» **What is needed**:
Your answer must contain only the lines from the one containing "Home (405, 402)" through the end of the entries below, reproduced character for character.
═════ Task data
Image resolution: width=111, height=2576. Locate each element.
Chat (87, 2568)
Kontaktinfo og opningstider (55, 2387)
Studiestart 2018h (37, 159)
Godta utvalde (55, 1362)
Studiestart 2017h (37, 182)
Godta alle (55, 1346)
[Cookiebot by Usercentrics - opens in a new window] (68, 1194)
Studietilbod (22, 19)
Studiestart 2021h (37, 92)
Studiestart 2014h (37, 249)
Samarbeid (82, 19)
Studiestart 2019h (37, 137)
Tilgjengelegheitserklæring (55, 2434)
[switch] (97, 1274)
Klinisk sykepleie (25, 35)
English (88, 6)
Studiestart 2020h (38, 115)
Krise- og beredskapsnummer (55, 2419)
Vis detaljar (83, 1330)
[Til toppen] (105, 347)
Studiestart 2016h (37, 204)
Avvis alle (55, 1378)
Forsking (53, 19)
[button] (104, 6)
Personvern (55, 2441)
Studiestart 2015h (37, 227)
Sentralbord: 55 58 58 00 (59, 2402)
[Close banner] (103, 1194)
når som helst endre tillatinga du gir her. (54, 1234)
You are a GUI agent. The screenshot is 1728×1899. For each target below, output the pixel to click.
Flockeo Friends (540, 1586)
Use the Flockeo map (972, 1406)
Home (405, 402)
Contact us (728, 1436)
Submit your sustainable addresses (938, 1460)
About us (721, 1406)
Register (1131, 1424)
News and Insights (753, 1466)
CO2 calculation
══════════
» **Answer box**:
Home (405, 402)
Contact us (728, 1436)
Submit your sustainable addresses (938, 1460)
About us (721, 1406)
Register (1131, 1424)
News and Insights (753, 1466)
CO2 calculation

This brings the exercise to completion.